→ **TASK DIRECTIONS**
Retype the records word for word, starting at the line with "You are a computer-use agent." and going through the end of the records, and leave out the pictures.

→ **MATERIAL FOR THE TASK**
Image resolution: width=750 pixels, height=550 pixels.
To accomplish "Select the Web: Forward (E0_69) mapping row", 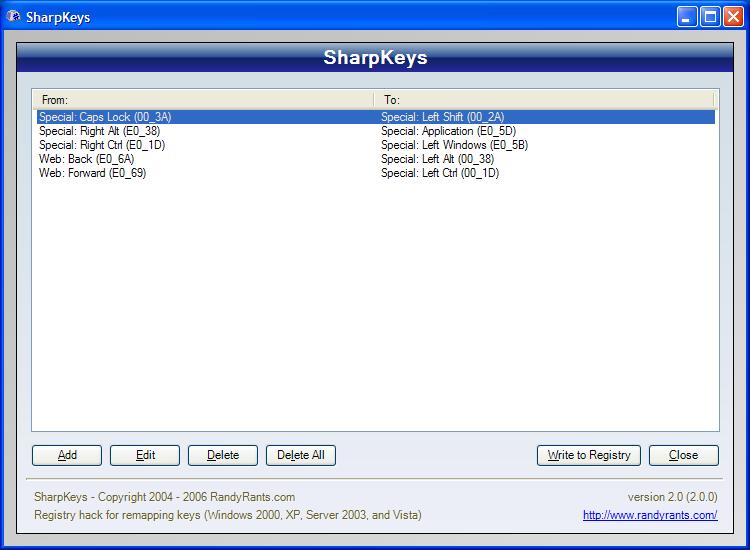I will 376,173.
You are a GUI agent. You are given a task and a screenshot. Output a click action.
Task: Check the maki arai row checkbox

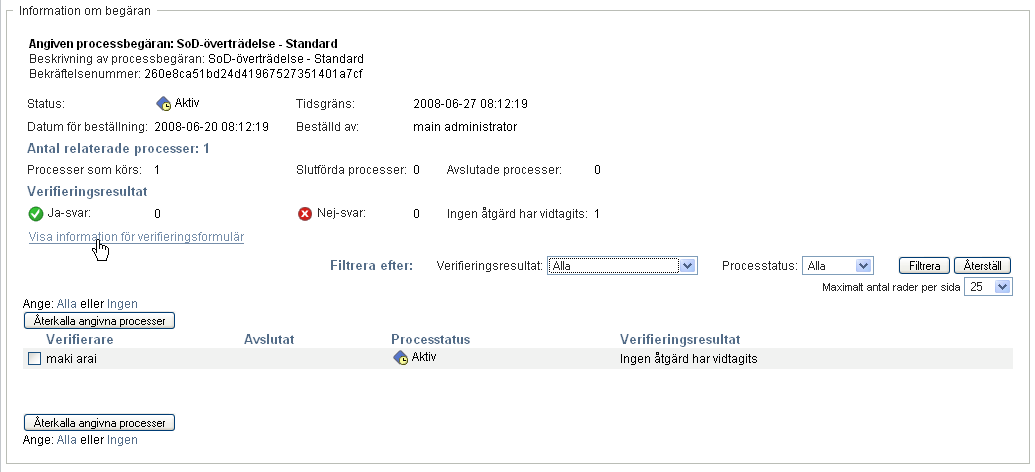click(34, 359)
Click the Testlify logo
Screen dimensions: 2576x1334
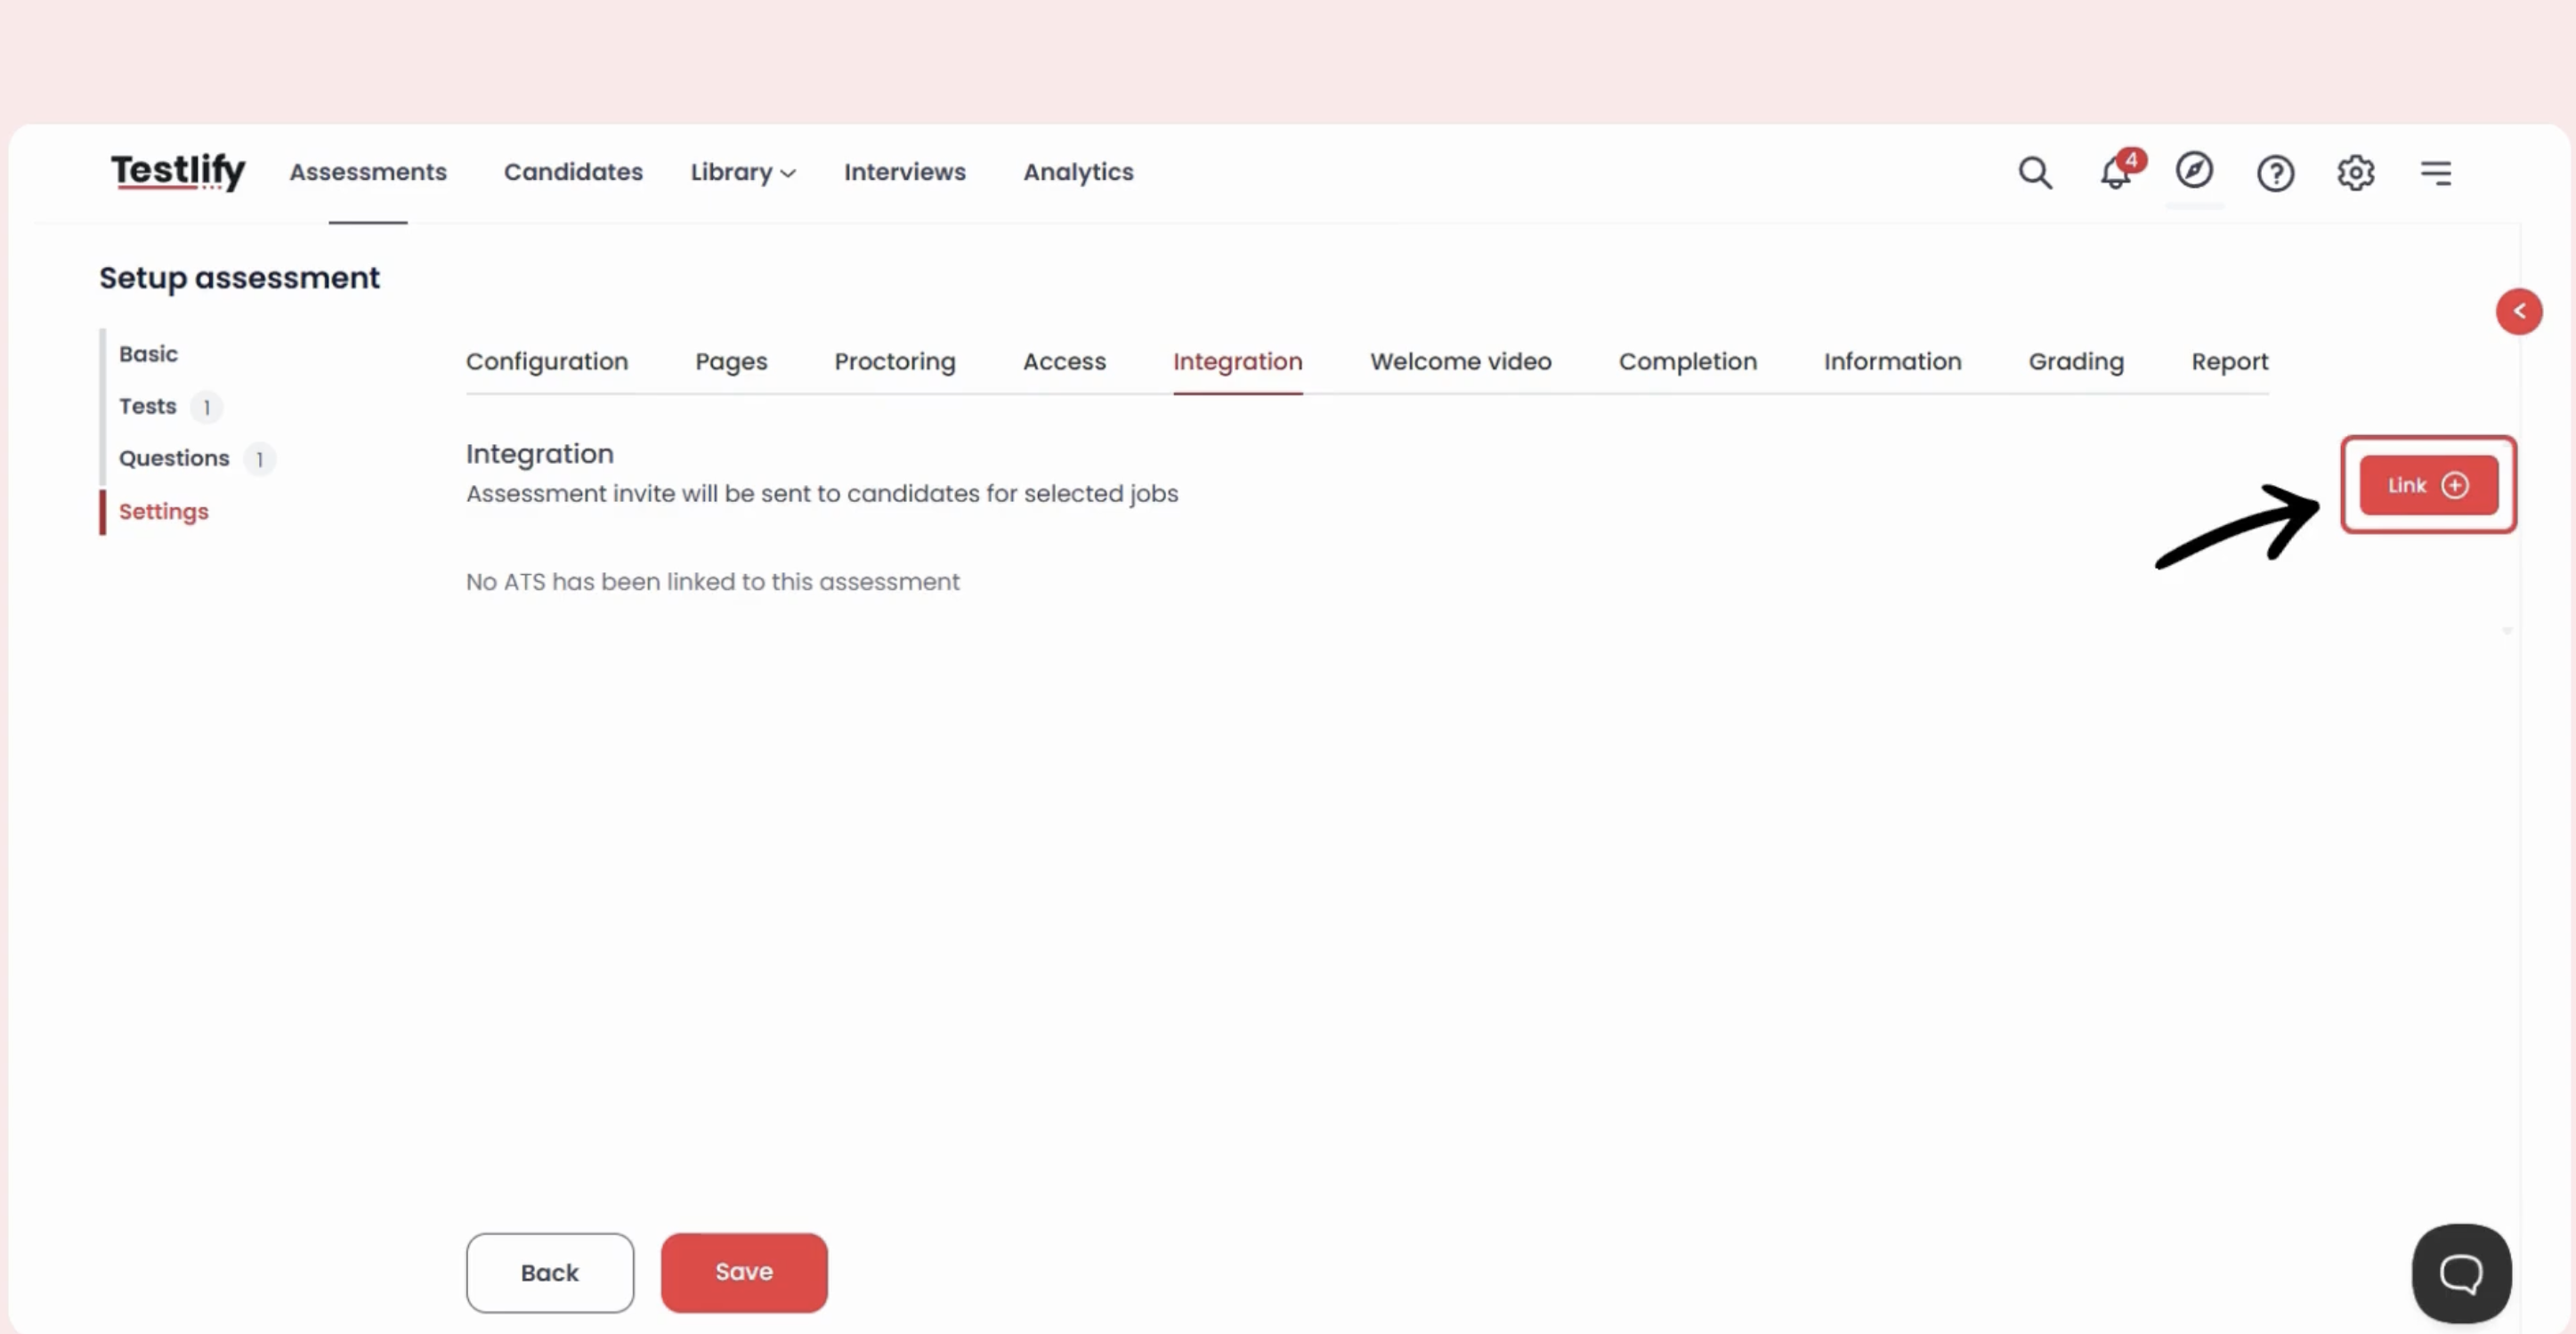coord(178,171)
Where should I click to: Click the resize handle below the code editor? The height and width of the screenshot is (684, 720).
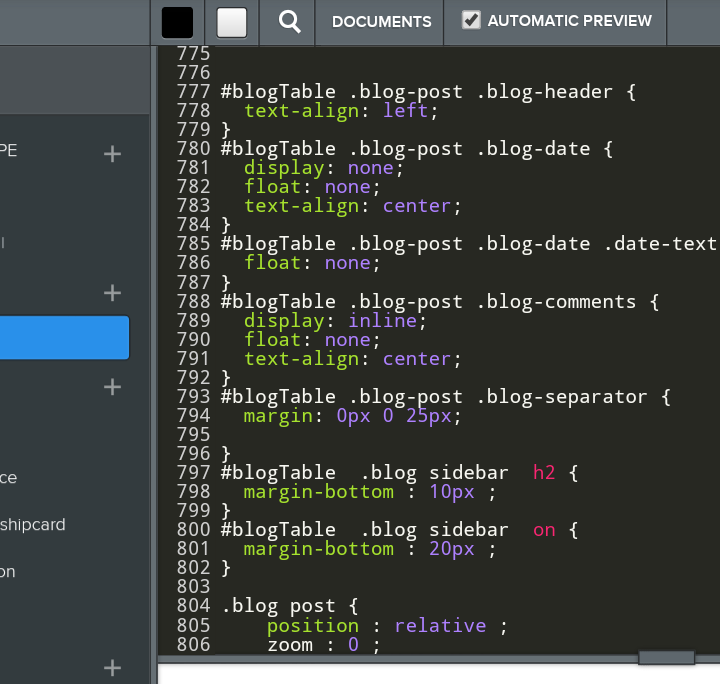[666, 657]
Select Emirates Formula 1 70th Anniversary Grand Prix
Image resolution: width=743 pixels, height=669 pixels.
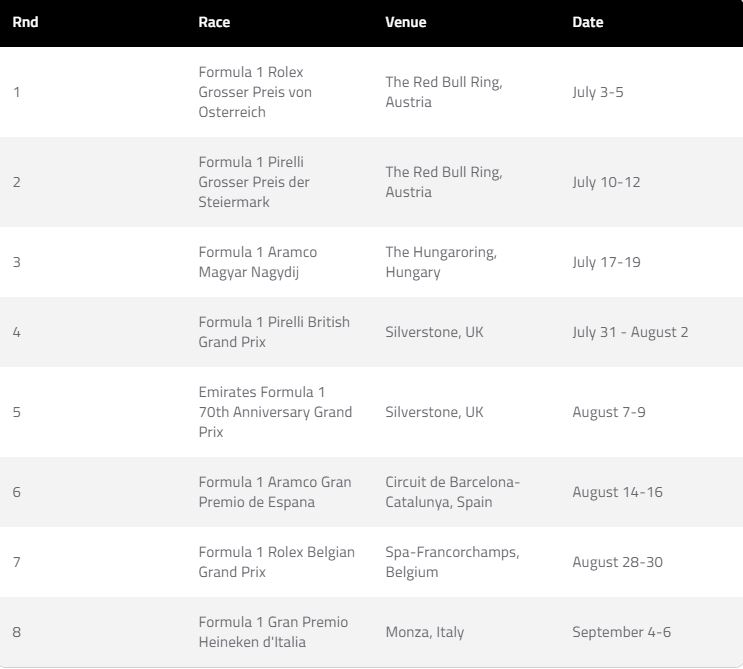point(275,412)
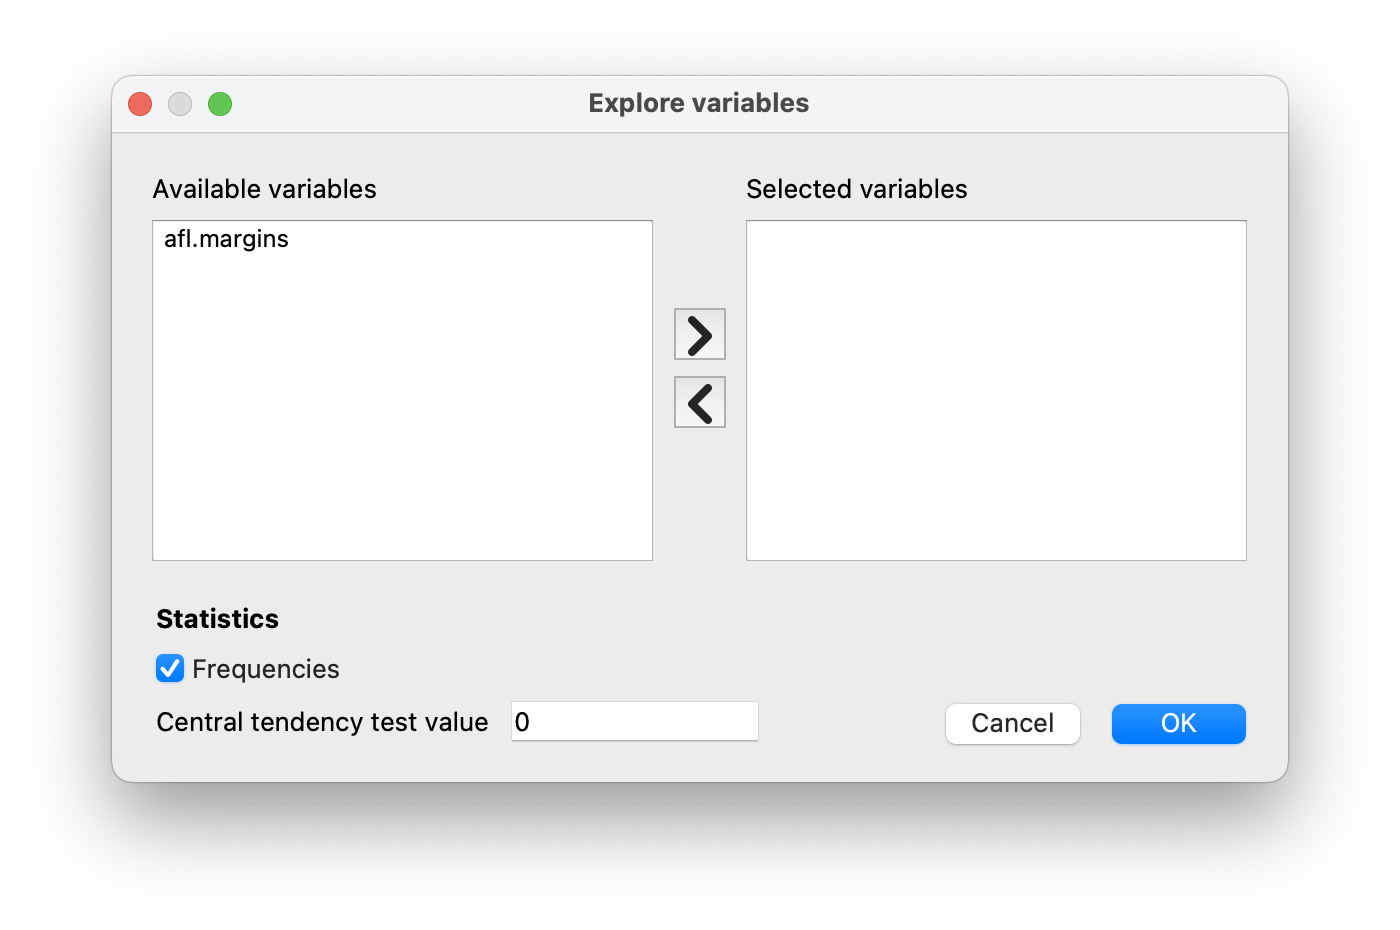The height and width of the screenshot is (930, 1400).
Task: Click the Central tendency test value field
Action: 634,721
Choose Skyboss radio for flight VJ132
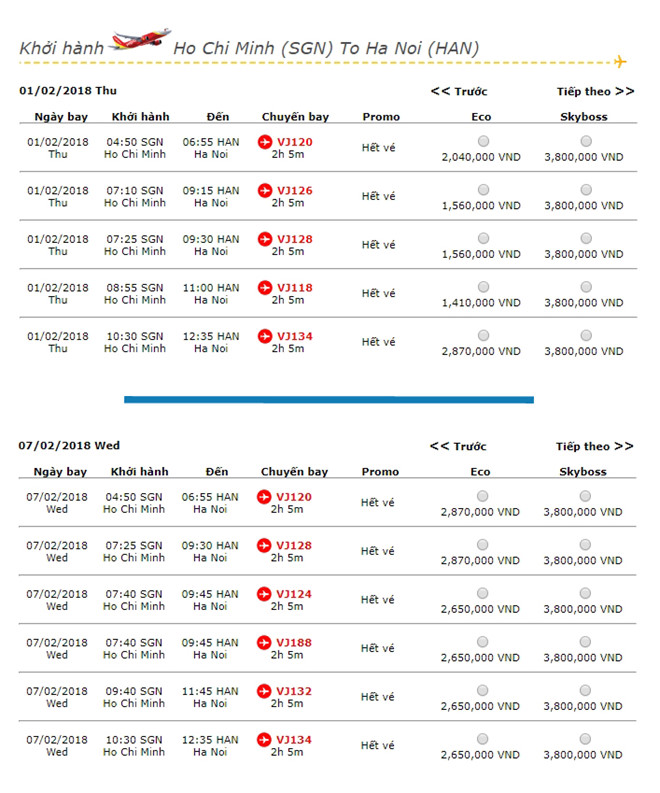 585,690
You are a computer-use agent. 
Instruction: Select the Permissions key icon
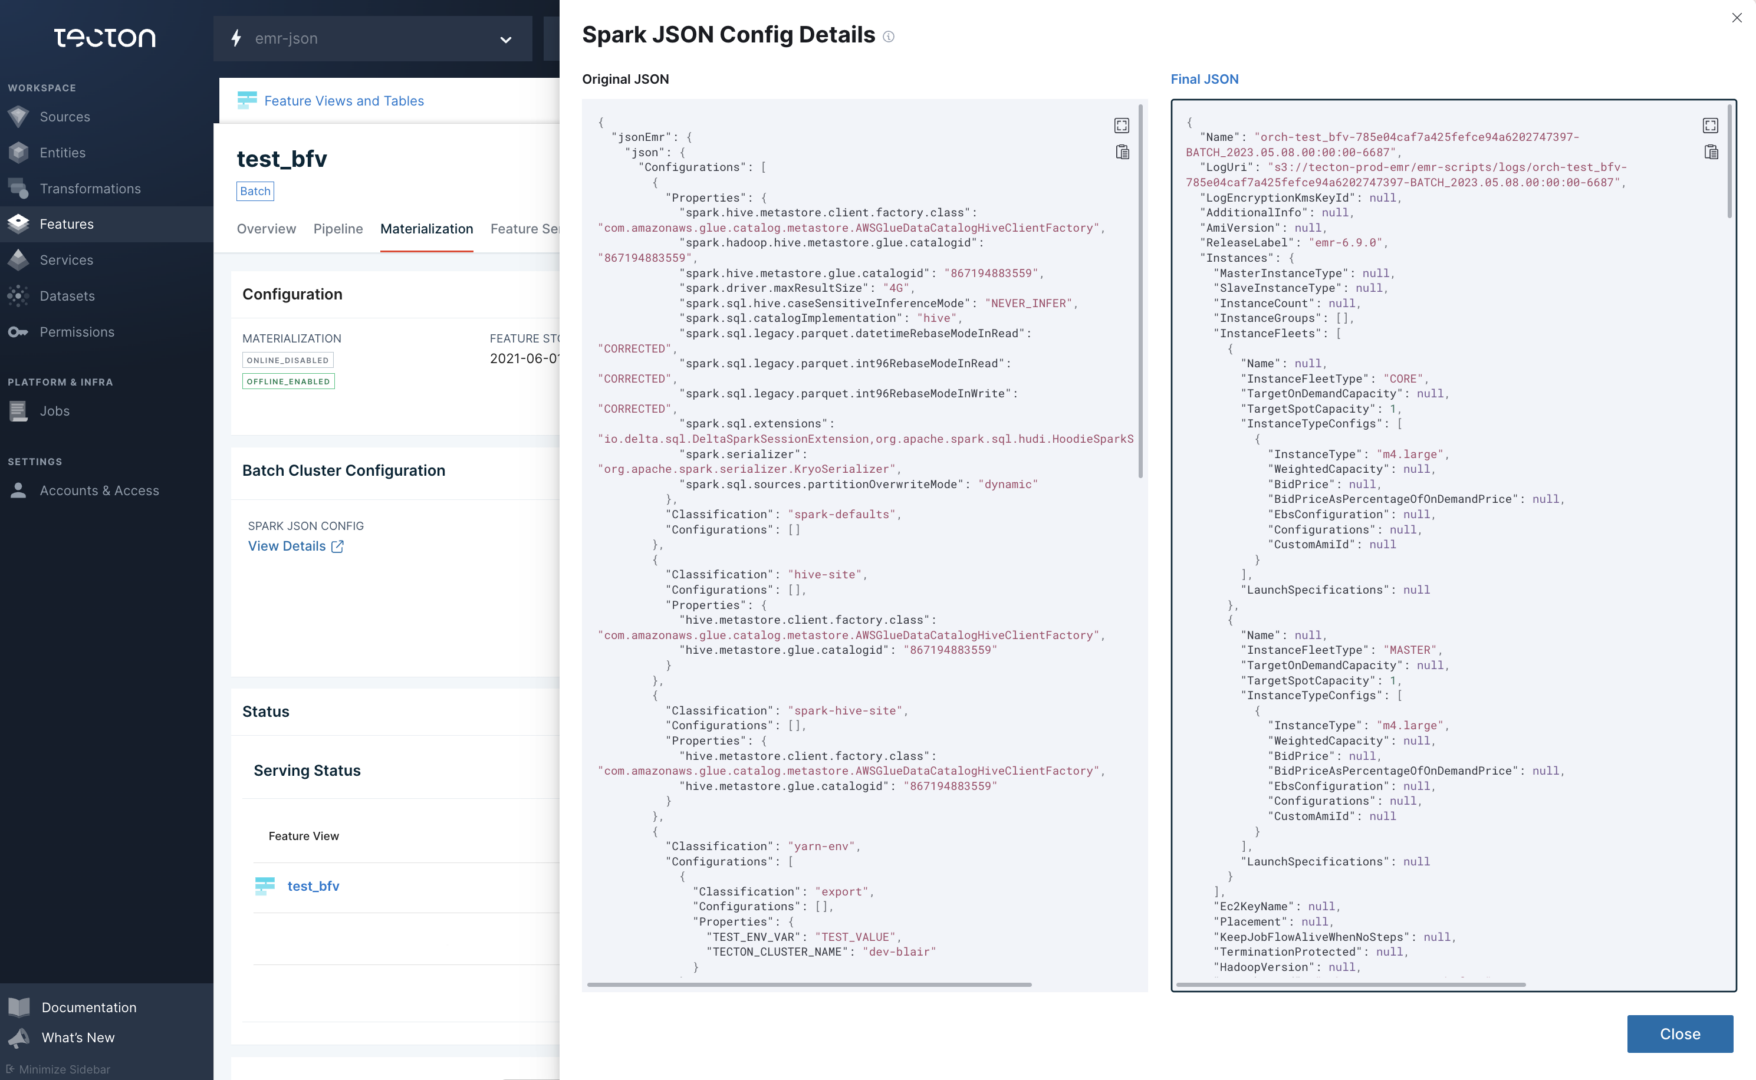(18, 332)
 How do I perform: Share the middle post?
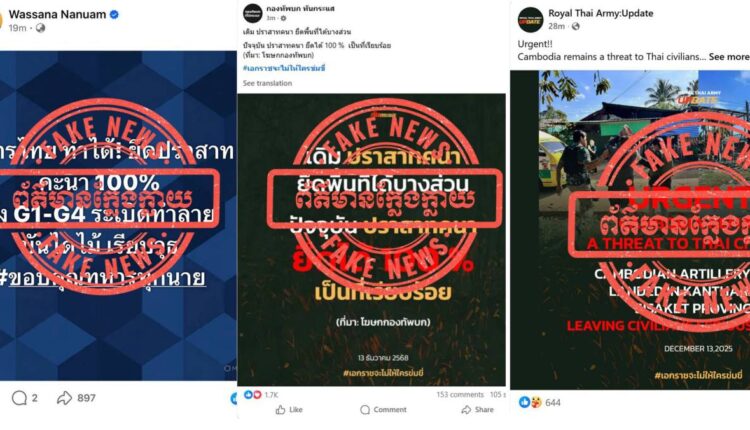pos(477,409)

→ **EXPECTED OUTPUT**
You are a computer-use agent. 
Instruction: Select the Permissions key icon
(18, 332)
 How do I perform: Share the middle post?
pos(477,409)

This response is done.